La provincia di Bergamo è al terzo posto in Lombardia per numero di immigrati, dopo quella milanese e bresciana. Al 31 dicembre 2007 gli stranieri residenti in provincia erano 89.451 ovvero l’8.4% della popolazione e il 14% in più rispetto al 2006. In questi ultimi anni, pur non avendo registrato un aumento negli accessi degli stranieri proporzionale alla crescente pressione migratoria, i Riuniti hanno assistito ad un aumento costante dei primi contatti con il Dipartimento di Salute Mentale.

«Oggi gli stranieri rappresentano il 20% dei nostri pazienti – ha precisato Rabboni -. Accedono soprattutto agli SPDC e in regime di urgenza, quando cioè la cura non è più rinviabile. Questo, oltre a non facilitare il compito dei curanti, denota la loro difficoltà a intraprendere azioni di prevenzione e anche poca conoscenza dei percorsi di accesso ai servizi psichiatrici, oltre a riflettere modi diversi di concepire e anche curare la malattia mentale. Questa è una prima area su cui dobbiamo lavorare. Un altro problema è di tipo linguistico, che possiamo superare solo attraverso una sistematica collaborazione con i mediatori culturali, a cui deve essere affidato il compito non solo di fare una traduzione linguistica, ma di costituire un ponte di collegamento tra due mondi culturali».

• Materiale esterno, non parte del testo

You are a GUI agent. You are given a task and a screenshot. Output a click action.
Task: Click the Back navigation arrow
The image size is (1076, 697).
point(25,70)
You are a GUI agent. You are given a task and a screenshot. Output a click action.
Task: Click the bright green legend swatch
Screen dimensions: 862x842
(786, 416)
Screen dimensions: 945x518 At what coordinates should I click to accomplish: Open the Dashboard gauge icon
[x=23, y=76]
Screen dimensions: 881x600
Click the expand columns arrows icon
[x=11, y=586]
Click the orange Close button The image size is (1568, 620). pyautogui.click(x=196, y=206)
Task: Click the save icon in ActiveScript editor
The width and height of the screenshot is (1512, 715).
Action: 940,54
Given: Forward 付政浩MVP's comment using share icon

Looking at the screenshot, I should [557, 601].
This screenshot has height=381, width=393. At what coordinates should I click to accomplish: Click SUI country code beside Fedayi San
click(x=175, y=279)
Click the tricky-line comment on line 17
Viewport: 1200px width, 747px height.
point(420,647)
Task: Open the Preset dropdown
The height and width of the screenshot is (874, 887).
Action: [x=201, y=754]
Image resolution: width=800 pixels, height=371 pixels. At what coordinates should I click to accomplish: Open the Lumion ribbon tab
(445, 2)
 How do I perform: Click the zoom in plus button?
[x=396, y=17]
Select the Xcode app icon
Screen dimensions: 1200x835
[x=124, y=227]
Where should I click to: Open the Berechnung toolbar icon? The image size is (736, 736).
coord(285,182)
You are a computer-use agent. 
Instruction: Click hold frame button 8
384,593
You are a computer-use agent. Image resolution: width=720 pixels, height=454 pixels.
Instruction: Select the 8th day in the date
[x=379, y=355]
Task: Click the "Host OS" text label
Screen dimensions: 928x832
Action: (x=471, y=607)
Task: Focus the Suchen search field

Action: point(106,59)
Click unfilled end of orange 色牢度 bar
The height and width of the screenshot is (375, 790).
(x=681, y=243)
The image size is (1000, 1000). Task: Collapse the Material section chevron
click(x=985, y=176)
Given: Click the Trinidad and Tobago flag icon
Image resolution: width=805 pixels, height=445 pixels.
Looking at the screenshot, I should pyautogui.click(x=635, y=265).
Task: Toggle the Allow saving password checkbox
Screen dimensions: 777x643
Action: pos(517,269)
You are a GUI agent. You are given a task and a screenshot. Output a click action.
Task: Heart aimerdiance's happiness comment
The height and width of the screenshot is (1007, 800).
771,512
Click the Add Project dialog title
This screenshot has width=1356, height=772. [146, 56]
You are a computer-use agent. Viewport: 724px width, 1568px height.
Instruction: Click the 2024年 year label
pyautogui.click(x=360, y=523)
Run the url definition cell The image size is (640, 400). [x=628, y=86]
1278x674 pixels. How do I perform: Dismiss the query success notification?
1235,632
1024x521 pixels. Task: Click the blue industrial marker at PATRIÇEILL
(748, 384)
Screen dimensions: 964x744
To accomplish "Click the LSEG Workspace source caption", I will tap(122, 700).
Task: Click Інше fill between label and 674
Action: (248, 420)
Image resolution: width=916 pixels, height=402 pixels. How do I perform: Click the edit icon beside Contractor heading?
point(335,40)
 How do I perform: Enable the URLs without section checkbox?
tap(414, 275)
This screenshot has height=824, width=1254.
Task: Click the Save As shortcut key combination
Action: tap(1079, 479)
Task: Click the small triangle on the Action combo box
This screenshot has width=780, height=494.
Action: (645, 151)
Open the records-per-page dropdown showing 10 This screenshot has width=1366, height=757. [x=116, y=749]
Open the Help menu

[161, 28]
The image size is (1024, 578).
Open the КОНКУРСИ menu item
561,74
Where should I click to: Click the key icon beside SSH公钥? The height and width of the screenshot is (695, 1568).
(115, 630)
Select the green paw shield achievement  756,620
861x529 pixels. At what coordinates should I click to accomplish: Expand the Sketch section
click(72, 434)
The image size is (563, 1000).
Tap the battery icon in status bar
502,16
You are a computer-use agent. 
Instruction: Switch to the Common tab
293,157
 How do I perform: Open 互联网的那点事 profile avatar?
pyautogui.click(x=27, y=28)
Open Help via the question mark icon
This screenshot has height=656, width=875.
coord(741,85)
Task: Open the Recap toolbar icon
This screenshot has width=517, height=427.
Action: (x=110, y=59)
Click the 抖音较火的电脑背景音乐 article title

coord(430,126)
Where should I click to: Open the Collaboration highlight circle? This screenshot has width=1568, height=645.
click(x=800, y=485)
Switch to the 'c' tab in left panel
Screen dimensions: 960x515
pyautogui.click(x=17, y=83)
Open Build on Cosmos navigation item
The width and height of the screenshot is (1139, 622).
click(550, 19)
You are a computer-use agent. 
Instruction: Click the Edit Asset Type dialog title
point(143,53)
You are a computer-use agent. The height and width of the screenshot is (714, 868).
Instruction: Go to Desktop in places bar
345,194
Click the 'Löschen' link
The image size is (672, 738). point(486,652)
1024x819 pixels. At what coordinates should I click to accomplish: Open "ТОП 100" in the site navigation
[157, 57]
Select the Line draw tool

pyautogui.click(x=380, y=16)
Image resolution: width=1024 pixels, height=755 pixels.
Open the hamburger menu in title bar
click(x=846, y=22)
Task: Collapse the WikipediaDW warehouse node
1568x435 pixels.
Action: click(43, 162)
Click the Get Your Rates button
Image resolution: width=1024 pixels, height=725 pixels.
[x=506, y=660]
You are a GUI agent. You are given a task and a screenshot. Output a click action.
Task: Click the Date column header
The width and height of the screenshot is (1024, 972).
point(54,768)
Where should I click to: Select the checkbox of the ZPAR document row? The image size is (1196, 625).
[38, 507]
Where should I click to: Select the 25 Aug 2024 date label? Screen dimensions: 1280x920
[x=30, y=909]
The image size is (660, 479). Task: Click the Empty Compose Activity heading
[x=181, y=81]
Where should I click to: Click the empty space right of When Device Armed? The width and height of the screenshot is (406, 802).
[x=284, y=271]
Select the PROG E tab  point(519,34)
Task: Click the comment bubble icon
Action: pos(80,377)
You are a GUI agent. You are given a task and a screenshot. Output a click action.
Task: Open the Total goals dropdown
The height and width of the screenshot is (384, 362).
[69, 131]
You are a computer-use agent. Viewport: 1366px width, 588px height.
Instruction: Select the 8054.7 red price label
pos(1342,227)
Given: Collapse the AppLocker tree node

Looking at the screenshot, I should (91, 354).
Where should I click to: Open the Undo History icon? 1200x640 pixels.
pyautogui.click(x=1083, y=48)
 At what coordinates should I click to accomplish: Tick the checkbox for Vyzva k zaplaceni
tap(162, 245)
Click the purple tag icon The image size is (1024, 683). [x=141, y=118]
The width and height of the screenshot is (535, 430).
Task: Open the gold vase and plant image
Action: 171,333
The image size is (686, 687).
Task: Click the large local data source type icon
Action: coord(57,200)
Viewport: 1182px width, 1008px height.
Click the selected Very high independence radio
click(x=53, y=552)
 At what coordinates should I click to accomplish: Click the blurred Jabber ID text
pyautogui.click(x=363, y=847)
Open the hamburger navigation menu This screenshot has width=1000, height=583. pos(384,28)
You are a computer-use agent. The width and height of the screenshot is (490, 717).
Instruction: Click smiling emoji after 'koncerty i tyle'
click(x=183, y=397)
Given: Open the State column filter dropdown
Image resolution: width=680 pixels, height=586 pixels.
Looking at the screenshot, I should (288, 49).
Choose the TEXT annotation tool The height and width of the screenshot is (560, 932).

La maggior parte degli stranieri che accedono per la prima volta al Dipartimento di Salute Mentale dei Riuniti sono donne, ricalcando la medesima incidenza riscontrabile anche nella popolazione italiana, e hanno un’età compresa tra i 24 e i 34 anni, al contrario di ciò che succede per gli italiani che mostrano invece una distribuzione più omogenea dei primi contatti per fasce d’età.

«L’intervallo tra 24 e 34 anni è quella più a rischio di essere esposta a eventi stressanti di natura economica e sociale, non essendo supportata da un’identità culturale già strutturata – ha spiegato Rabboni -. Anche se ciascuna area di provenienza appare caratterizzata da specifiche frequenze diagnostiche, le diagnosi più frequenti sono le sindromi nevrotiche e affettive, mentre le sindromi schizofreniche e deliranti hanno un’incidenza doppia rispetto agli italiani».

Verosimilmente questo si spiega per l’influenza di fattori di rischio sia di natura ambientale, come il clima e l’alimentazione, sia di natura socio-economica. Allo stato attuale però si tratta solo di ipotesi che necessitano di una validazione per confronto. «L’osservatorio che vogliamo creare – ha concluso Rabboni – permetterebbe di confrontare l’accuratezza delle diagnosi e la riproducibilità delle tecniche diagnostiche, creando un flusso informativo affidabile e continuativo tra i Dipartimenti di Salute Mentale. Questo porterebbe alla definizione di indicatori specifici che ci permetterebbe analisi epidemiologiche e cliniche più raffinate e quindi approcci terapeutici condivisi e più efficaci».